> **To do**
Where a picture appears in the data below, exclude it; restate everything else word for word.

> **Task inputs**
# # # # # # #

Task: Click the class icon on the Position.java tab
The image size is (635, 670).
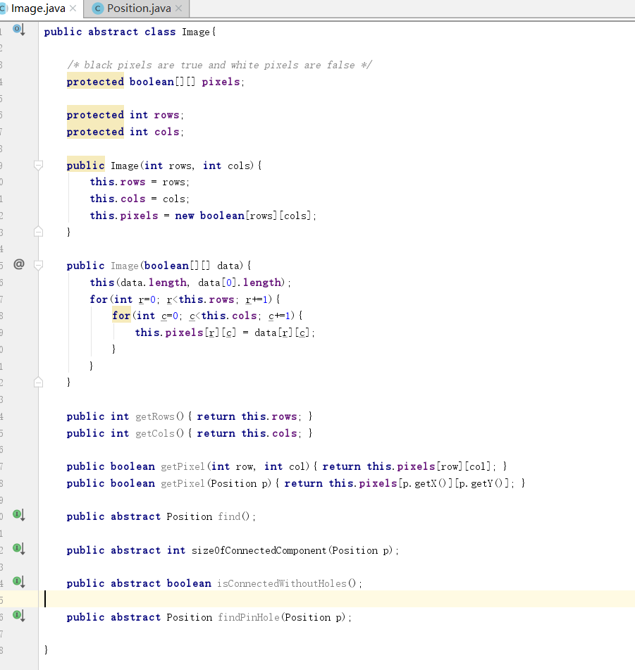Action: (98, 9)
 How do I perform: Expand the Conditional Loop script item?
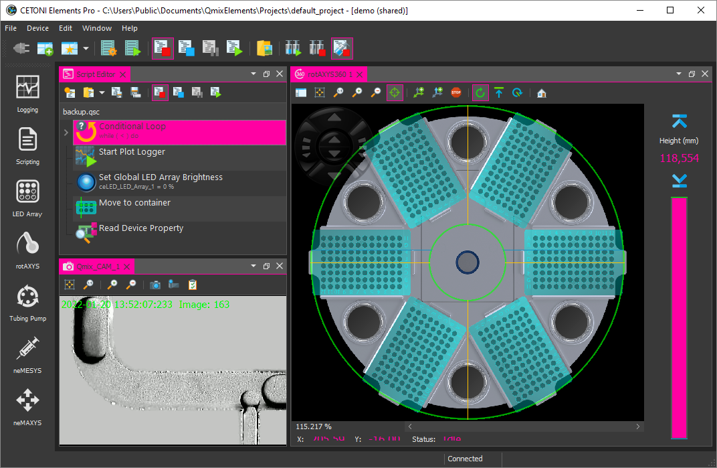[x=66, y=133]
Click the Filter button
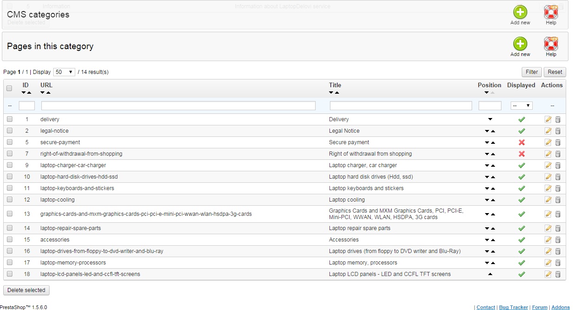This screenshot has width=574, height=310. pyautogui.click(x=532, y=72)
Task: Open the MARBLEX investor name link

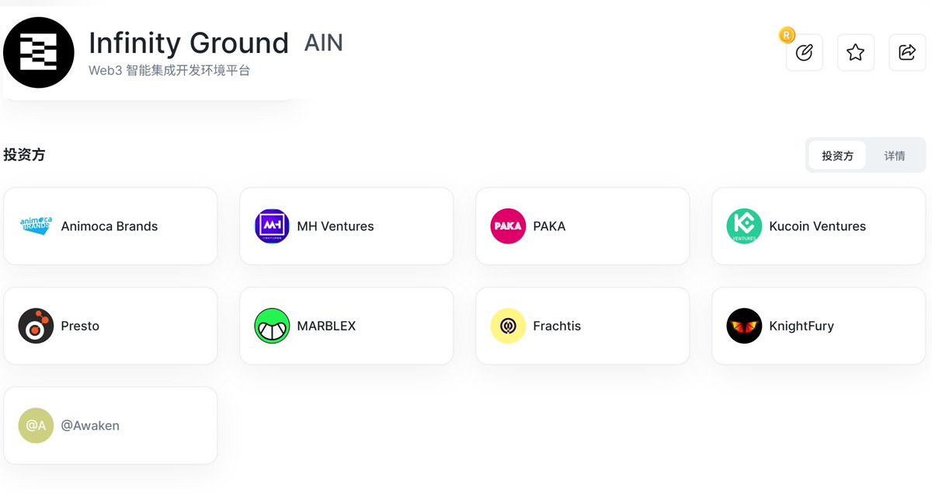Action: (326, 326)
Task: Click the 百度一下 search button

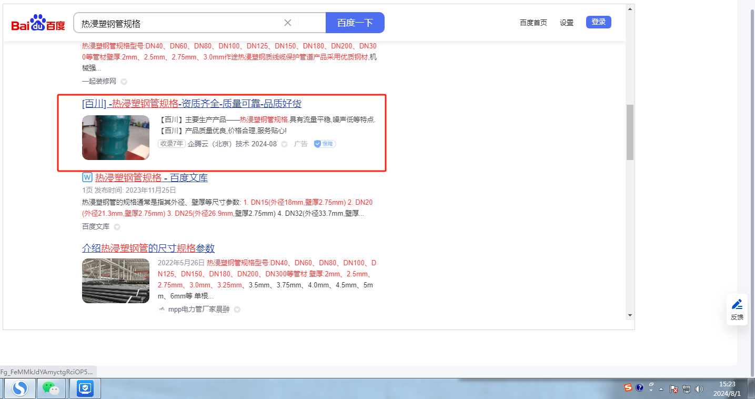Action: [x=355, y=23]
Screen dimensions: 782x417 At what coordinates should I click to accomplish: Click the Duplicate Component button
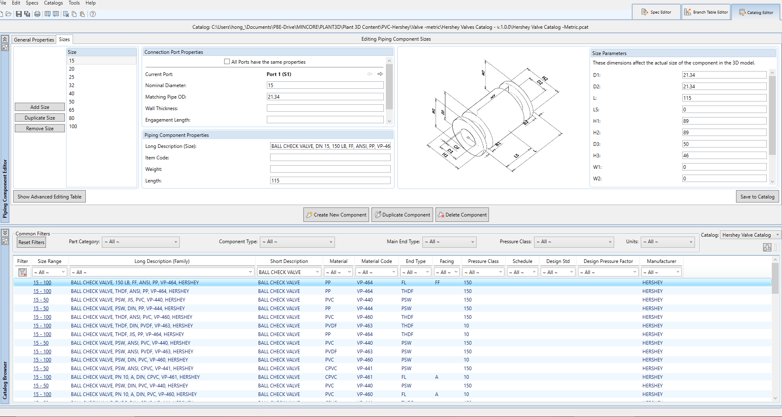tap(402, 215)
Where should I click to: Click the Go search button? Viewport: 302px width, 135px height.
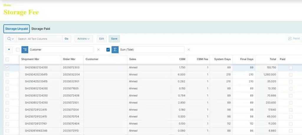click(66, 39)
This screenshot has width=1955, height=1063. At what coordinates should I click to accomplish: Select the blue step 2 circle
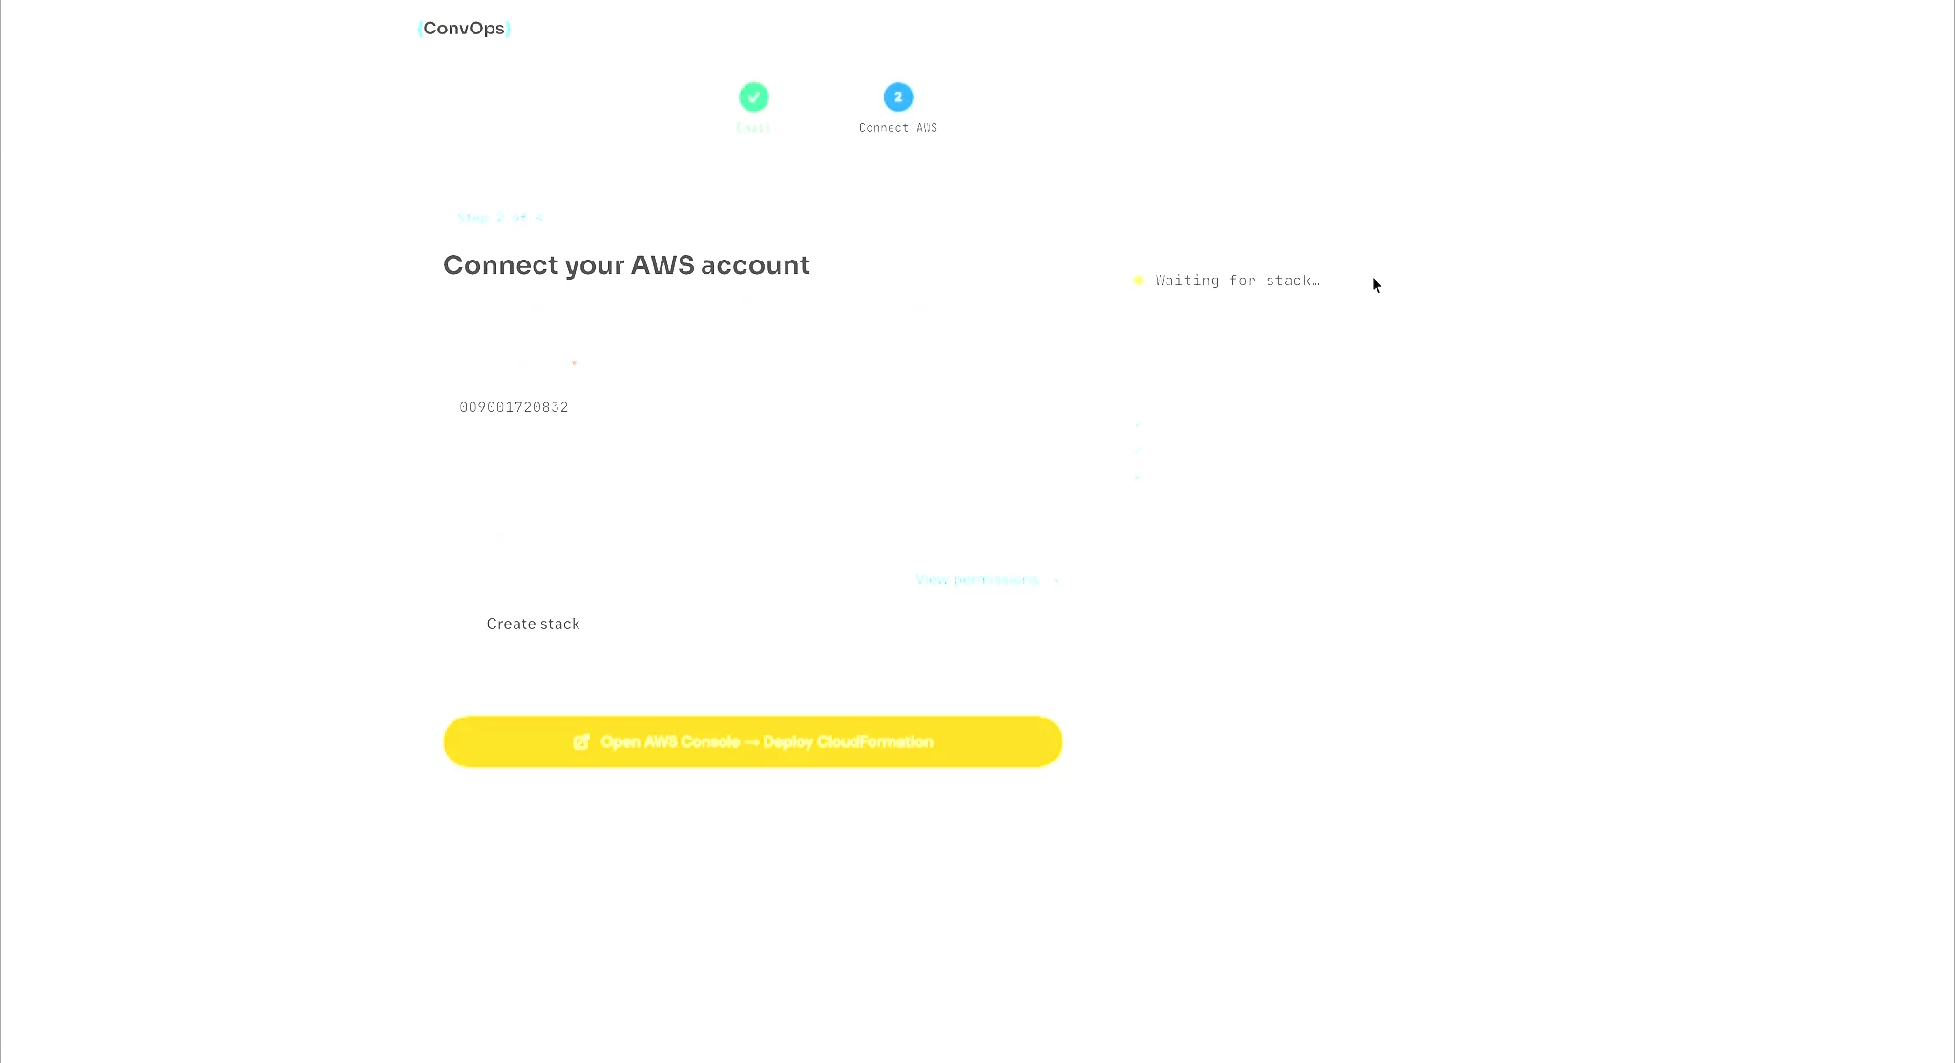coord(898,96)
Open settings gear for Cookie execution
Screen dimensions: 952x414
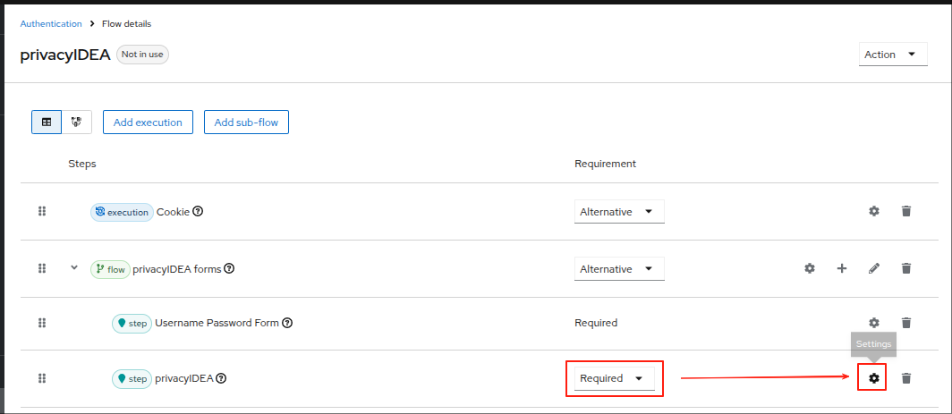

# # # # # # #

> **Answer to this task**
Task: Click the class icon on the Position.java tab
The image size is (635, 670).
Action: (98, 9)
 How do I perform: Expand the Conditional Loop script item?
[x=66, y=133]
Click the Filter button
This screenshot has width=574, height=310. pyautogui.click(x=532, y=72)
Task: Open the MARBLEX investor name link

Action: (326, 326)
Task: Click the 百度一下 search button

Action: [x=355, y=23]
Screen dimensions: 782x417 At what coordinates should I click to accomplish: Click the Duplicate Component button
tap(402, 215)
Where should I click to: Click the Go search button? Viewport: 302px width, 135px height.
click(66, 39)
This screenshot has width=1955, height=1063. At what coordinates should I click to accomplish: Select the blue step 2 circle
coord(898,96)
Open settings gear for Cookie execution
Screen dimensions: 952x414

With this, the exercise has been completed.